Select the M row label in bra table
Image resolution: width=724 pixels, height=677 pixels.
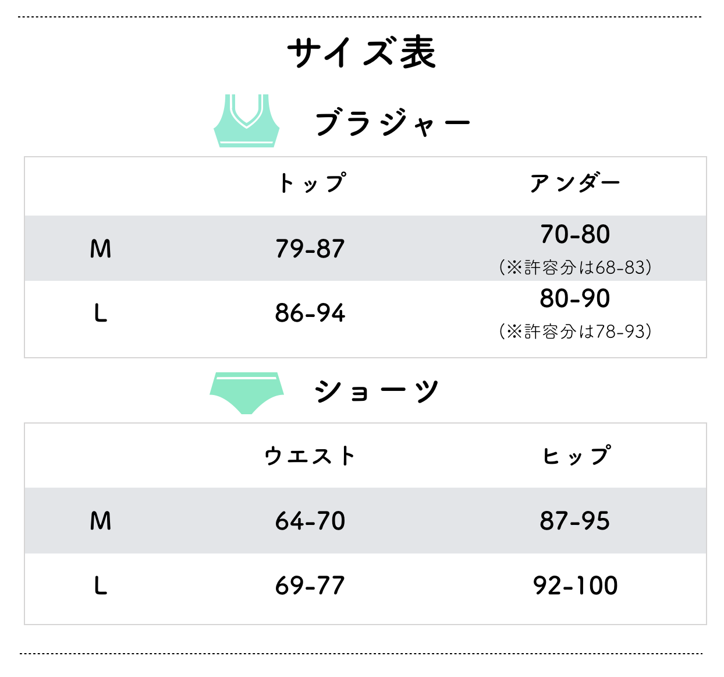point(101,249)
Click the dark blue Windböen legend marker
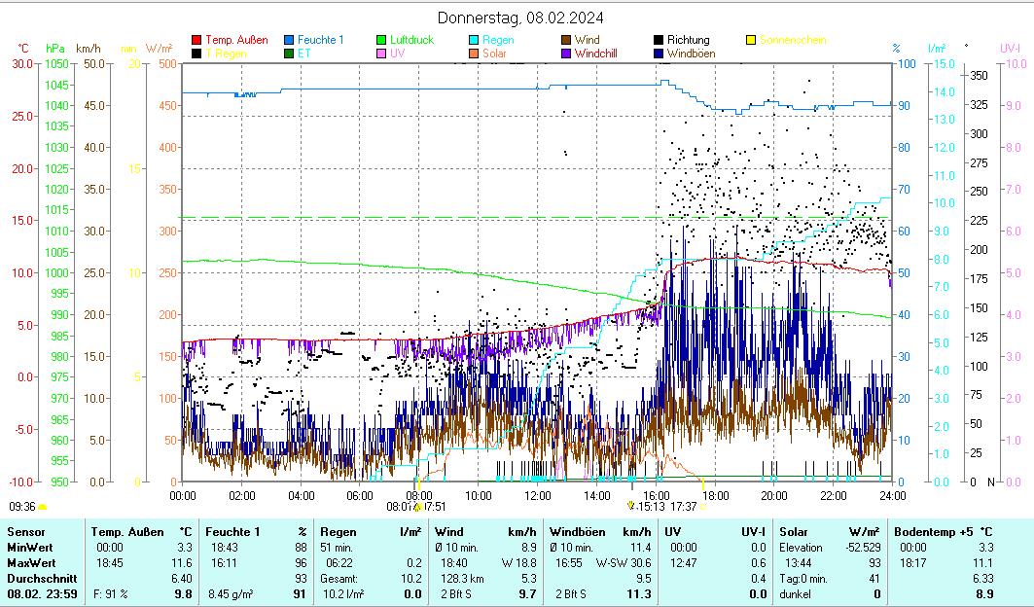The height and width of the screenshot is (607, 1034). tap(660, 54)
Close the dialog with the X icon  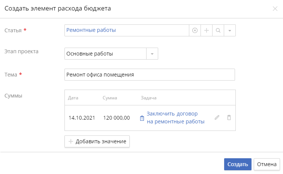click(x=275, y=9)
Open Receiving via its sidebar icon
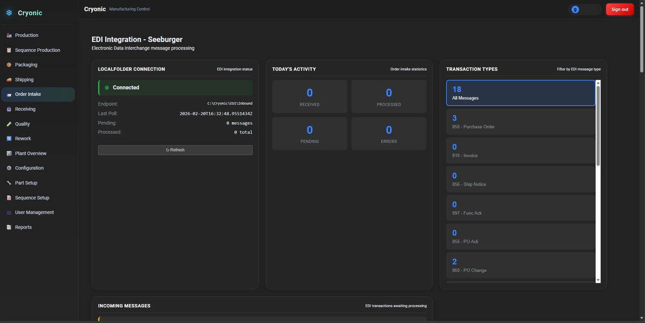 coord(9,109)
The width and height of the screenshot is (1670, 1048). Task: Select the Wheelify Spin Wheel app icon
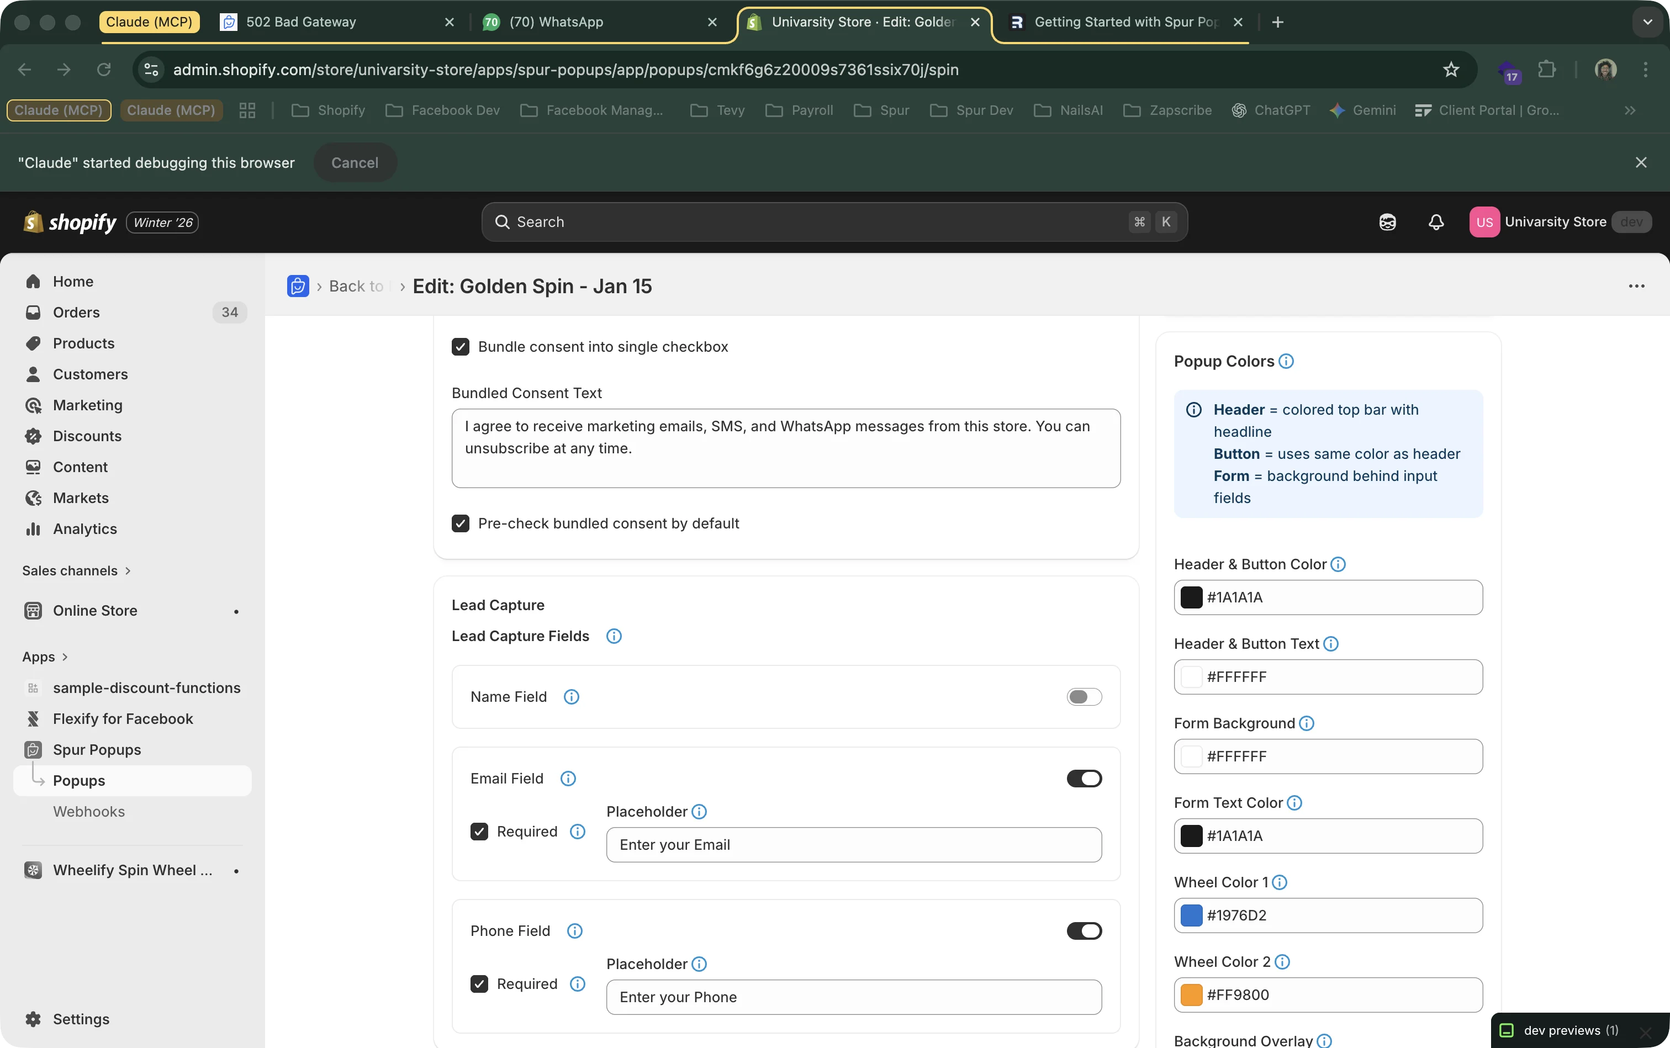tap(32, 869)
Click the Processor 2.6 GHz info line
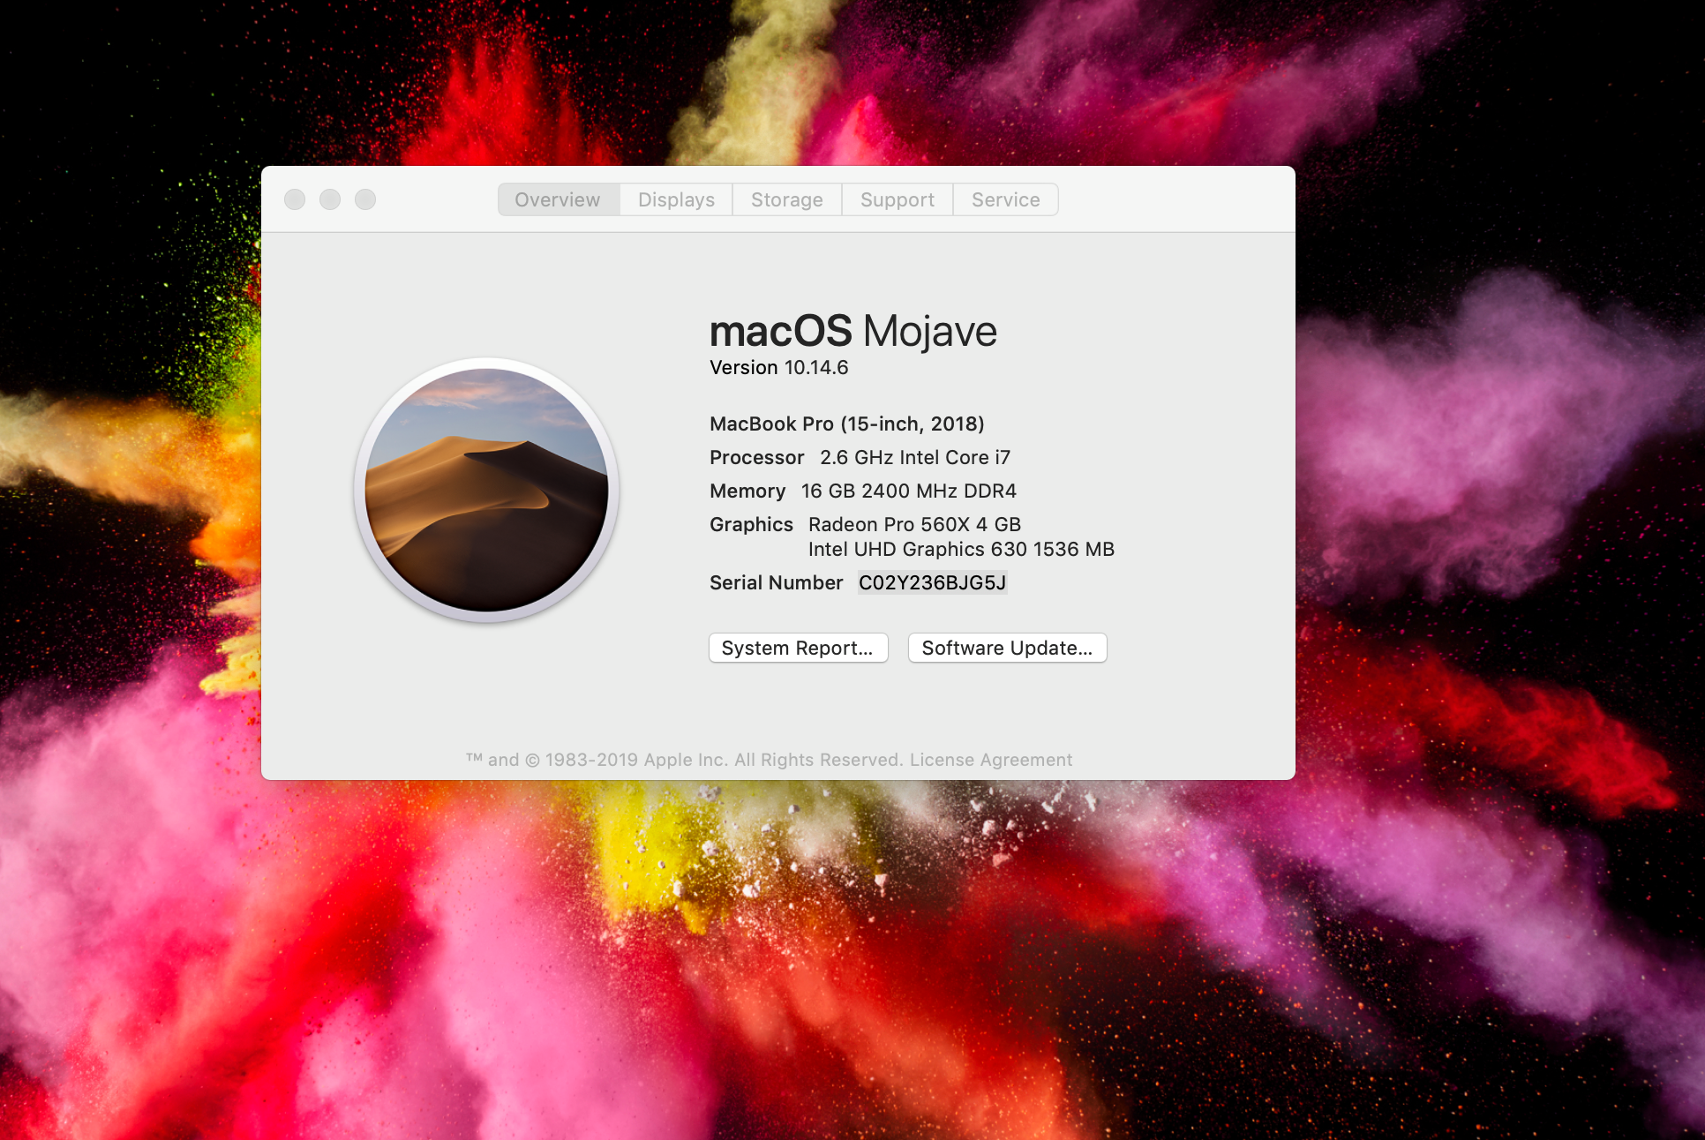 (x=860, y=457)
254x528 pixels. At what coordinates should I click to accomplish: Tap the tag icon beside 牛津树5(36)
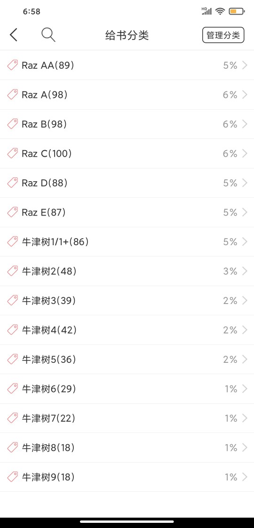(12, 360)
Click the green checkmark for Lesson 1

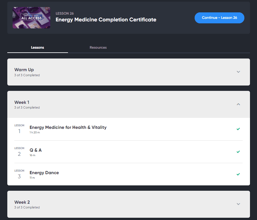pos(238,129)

────────

Ziel der Übung: Wiederhole das Material Wort für Wort, und zwar alles von der Zeile mit „Click the Processor 2.6 GHz info line“ bis hinunter zum Ende, beide Enden eingeschlossen. Lass die Bilder in deiner Antwort weg.

Gelöste Aufgabe:
Click the Processor 2.6 GHz info line
 (x=860, y=457)
254x528 pixels. At what coordinates should I click to accomplish: Tap the tag icon beside 牛津树5(36)
(12, 360)
Click the green checkmark for Lesson 1

pos(238,129)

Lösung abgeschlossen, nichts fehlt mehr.